**Raw data**

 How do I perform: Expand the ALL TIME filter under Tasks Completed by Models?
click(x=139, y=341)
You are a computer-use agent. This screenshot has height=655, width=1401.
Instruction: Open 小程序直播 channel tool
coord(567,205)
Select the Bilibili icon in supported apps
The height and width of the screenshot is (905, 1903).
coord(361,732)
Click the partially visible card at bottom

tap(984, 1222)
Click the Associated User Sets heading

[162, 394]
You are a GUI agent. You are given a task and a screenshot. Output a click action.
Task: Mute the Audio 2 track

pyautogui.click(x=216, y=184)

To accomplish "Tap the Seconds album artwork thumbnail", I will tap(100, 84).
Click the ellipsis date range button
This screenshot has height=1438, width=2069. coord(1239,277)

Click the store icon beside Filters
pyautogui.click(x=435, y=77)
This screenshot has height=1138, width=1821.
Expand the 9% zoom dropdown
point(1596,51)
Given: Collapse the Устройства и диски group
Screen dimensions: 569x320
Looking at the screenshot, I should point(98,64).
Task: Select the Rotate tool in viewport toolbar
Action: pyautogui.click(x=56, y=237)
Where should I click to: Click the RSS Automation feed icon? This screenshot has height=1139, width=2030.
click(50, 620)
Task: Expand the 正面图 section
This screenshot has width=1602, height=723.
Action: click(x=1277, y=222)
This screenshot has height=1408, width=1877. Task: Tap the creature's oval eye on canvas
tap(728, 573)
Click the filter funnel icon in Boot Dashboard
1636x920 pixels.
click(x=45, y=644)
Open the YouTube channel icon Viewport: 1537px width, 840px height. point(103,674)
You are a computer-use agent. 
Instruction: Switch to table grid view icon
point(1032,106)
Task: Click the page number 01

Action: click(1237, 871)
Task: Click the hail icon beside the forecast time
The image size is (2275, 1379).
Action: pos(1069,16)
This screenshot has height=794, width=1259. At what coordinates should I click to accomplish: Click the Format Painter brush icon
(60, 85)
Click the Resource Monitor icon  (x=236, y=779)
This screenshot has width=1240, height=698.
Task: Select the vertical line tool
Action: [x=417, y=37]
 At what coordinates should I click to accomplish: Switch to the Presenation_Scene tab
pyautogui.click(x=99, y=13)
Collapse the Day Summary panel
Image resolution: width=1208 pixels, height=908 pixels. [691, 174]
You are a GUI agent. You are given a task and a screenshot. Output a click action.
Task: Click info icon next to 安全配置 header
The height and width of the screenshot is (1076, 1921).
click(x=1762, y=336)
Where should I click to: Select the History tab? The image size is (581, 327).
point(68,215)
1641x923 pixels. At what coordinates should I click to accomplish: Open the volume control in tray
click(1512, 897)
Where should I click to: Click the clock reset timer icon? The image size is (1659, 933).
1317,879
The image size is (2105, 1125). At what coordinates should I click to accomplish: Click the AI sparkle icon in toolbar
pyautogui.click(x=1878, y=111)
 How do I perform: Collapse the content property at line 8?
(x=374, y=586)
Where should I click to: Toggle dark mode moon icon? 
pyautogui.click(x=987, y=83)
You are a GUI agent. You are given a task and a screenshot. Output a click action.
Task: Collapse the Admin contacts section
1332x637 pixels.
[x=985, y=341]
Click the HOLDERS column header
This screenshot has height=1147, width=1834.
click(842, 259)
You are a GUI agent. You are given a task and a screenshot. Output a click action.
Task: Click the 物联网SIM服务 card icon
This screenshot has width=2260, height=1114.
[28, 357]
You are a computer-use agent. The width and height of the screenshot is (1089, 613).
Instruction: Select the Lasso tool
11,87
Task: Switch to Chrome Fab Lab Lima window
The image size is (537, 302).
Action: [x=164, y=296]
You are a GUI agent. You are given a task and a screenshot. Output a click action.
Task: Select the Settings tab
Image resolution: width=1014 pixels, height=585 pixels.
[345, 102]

**Exercise**
Copy out each line of the listing that contains the word "section".

**Output of the task**
Task: Expand the 正面图 section
Task: Collapse the Admin contacts section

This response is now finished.